Document segment
# Gobo projection LED for weddings



## jjhall5150 (Mar 26, 2013)

I am currently in the market for a new Ellipsodial that would be primarily used for wedding monogram lighting with glass gobos.

I currently use a Source 4 Jr for this service and though it does the job, the light is extremely hot with the 575watt bulb. I want to find an LED version that stays cool but would produce the same power without breaking the bank. I don't want to go the cheap Chauvet $200 light or an ADJ projector. We are trying to build up our lighting production business to something professional

If I could keep the price around $1000 that would be great, but don't mind spending a little more if quality is there. Zoom would be important since this light would travel to different reception areas.

Any thoughts or suggestions?

Thanks,
Jim


----------



## sk8rsdad (Mar 26, 2013)

Maybe one of these? 
The spec sheet suggests it would be about 1/3 as bright as your Source Four Jr. (108 fc @ 15' vs 343 fc @15').

Apollo Design | miniProfile Zoom LED 50 W - Standard Plug In


----------



## danTt (Mar 26, 2013)

Pacific|Pacific 23°-50° Zoomspot


----------



## Kelite (Mar 26, 2013)

sk8rsdad said:


> Maybe one of these?
> The spec sheet suggests it would be about 1/3 as bright as your Source Four Jr. (108 fc @ 15' vs 343 fc @15').
> 
> Apollo Design | miniProfile Zoom LED 50 W - Standard Plug In



This 50W white LED has tremendous punch and super flat, crisp field for use with custom plastic or glass gobos. The smooth operating 20*-40* zoom is handy for live events taking place at various venues.

kkankovsky at apollodesign dot net for more info or a demo unit-


----------



## gafftaper (Mar 26, 2013)

Getting good LED gobo projection for under a couple grand is tricky. That Apollo unit is probably one of the best options. Take Keith up on the offer of a demo and check it out for yourself. 

The LED Source Four is a great option as well but probably out of your price range. You might want to check out the LED Seachanger. It's another pricey but cool product option. 

No matter what you buy, report back to us on it hear I'm sure others will be curious what you like. 

Sent from my Galaxy Nexus using Tapatalk 2


----------



## BillESC (Mar 26, 2013)

I suggested the MiniProfile to jjhall5150 on facebook.

Looks like he'll be ordering it next week.


----------



## Kelite (Mar 26, 2013)

BillESC said:


> I suggested the MiniProfile to jjhall5150 on facebook.
> 
> Looks like he'll be ordering it next week.




Thank you Bill, James mentioned your kind offer when I spoke with him today. Brett will look around for a potential 'fresh off the demo circuit' LED Profile and get with you if we have one.

Thanks again for providing a viable solution for James!


----------

Your goal
Answer these questions about the LED gobo projection thread:
1. What price would the original poster like to keep the new light around?
2. What foot-candle figure at 15 feet does sk8rsdad give for the Source Four Jr.?
3. On what site did BillESC suggest the MiniProfile to jjhall5150?

Provided information
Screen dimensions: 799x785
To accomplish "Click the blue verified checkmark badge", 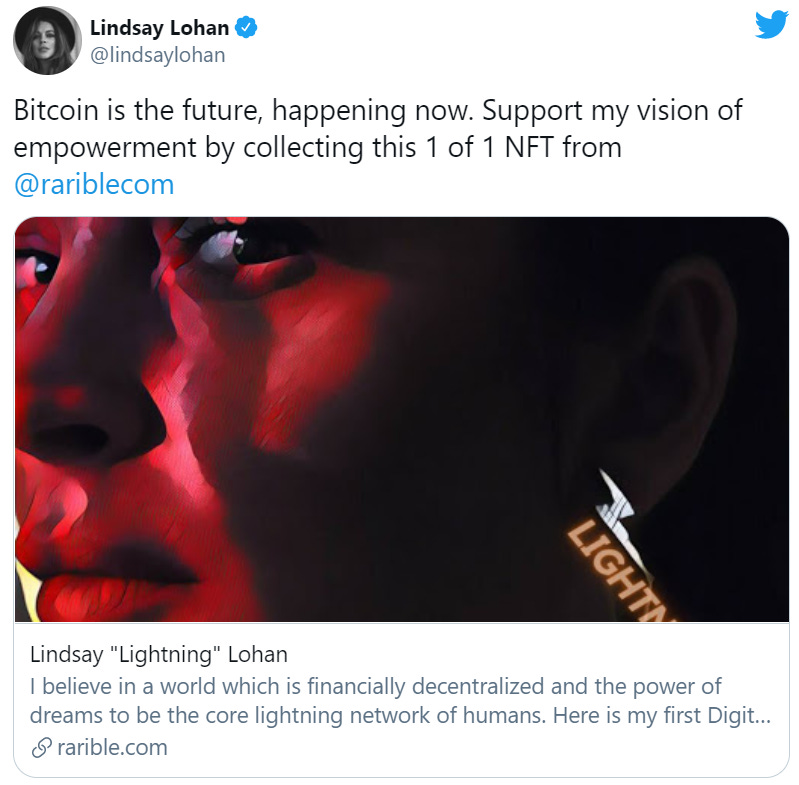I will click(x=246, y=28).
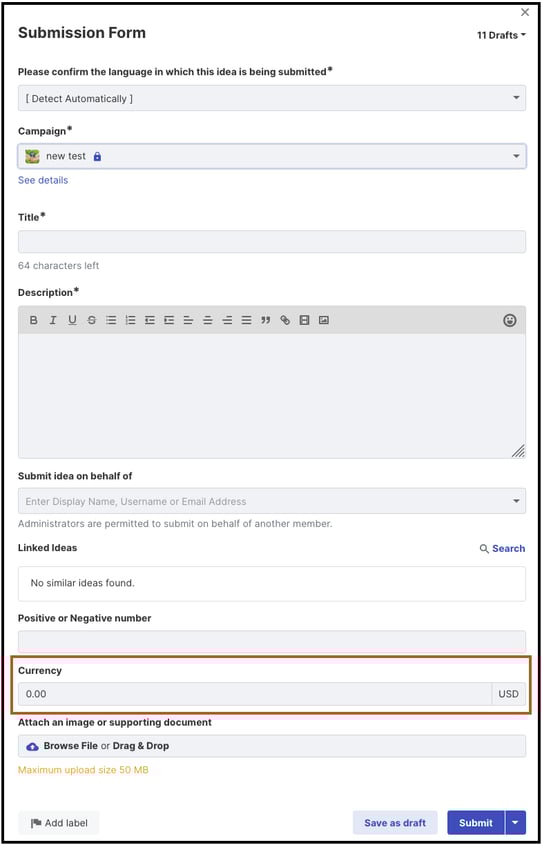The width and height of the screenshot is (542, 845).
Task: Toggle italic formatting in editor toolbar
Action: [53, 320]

Task answer
1. Around $1000
2. 343 fc
3. Facebook